Deputy Mayor for Housing and Planning Leila Bozorg speaks at a press conference alongside Mayor Zohran Mamdani about installing electrical heat pumps at a Far Rockaway NYCHA complex, Feb. 4, 2026. Credit: Ben Fractenberg/THE CITY
Nationally, homeowners and landlords have faced rising insurance rates, loss of coverage and limited choices. Those trends threaten New Yorkers’ abilities to afford their homes and the financial feasibility of operating affordable housing. Out-of-control insurance costs come thanks to worsening disasters fueled by climate change, increased rates that insurance companies have to pay to insure themselves and rising inflation, as THE CITY previously reported.
Bozorg said the city’s program will not be “an insurer of last resort” and that landlords would have to apply to the program. They would have to meet a certain, to-be-determined criteria to be eligible, she said.
Big savings for landlords
This would make New York’s attempt to create a publicly funded, privately managed insurance provider different from some other insurance programs created elsewhere in the U.S., including in Florida, where a government entity stepped in to offer insurance to property owners who were unable to obtain policies.
Bozorg said she expects insurance costs to come down between 20% to 30% through the program — allowing landlords to save money and invest the savings into their buildings.

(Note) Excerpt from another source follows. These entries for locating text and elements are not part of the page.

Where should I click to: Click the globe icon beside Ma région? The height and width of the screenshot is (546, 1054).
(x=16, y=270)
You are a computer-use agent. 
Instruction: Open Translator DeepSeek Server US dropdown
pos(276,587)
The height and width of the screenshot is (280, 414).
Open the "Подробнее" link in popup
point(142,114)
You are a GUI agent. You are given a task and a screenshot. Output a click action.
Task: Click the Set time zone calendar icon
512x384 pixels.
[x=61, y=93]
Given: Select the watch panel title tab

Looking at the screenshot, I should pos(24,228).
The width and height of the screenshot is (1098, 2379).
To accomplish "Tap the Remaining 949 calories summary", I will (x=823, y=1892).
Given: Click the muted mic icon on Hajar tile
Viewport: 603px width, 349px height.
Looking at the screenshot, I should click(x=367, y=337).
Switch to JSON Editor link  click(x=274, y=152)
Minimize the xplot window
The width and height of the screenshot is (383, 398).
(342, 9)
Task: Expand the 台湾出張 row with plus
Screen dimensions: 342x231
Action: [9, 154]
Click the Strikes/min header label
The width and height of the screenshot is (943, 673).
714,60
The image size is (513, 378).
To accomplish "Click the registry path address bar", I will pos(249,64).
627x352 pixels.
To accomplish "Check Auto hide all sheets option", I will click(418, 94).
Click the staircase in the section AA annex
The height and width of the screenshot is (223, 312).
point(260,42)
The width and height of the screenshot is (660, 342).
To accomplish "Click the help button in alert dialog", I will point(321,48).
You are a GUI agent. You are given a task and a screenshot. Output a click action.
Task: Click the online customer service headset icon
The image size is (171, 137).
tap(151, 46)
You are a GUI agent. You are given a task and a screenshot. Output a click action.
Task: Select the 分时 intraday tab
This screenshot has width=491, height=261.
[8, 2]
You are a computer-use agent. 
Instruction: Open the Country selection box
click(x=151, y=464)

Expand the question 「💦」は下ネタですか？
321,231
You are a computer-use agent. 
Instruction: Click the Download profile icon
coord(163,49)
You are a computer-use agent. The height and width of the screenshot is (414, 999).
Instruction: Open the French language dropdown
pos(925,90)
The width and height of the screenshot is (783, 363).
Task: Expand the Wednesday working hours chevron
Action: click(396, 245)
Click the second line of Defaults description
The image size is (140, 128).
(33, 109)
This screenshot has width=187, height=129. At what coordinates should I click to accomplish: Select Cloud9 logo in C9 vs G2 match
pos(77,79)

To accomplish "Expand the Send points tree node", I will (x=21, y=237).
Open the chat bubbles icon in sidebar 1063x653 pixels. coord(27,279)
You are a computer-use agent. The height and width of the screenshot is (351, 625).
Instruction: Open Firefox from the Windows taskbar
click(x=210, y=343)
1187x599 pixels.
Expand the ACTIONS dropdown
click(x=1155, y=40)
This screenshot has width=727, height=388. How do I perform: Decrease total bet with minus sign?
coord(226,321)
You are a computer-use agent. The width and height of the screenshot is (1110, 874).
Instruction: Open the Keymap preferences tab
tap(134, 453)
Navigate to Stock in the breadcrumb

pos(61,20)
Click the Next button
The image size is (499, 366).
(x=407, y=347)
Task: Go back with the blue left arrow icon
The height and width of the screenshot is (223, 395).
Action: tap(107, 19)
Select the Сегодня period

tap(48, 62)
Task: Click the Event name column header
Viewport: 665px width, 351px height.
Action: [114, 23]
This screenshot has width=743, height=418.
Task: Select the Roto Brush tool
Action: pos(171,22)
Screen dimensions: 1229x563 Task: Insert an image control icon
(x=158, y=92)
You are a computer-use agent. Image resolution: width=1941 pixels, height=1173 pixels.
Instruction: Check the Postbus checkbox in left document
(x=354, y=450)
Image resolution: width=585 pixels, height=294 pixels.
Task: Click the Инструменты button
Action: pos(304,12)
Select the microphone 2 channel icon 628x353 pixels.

She said the program would also allow the city to use its own funds — particularly capital funds, which are used on large projects and infrastructure — to subsidize more housing. The more landlords must pay in insurance premiums, the more the city is forced to spend to shore up their finances, she said.
New and old residential buildings sit on the border of Downtown Brooklyn and Fort Greene, April 15, 2026. Credit: Ben Fractenberg/THE CITY
“Over time and even over the first five years, we expect to save $500 to $700 million in capital through this investment,” she said.
The amount of the city’s investment in the proposed insurance idea will be determined through budget negotiations.
In rent-stabilized housing, insurance costs rose 10.5% — the second-highest expense category after fuel — between 2025 and 2026, according to research from the Rent Guidelines Board.
The city Housing Development Corporation will hire an actuary or consultant to help create the insurance program, and the city Economic Development Corporation will call for proposals for how to design and operate it.
This new city-backed insurance program is not the first time the city has tried to step in to help landlords afford their premiums. The EDC last year issued a $2 million loan to a group of landlords to fund their own liability insurance in order to avoid the costly options of the private market.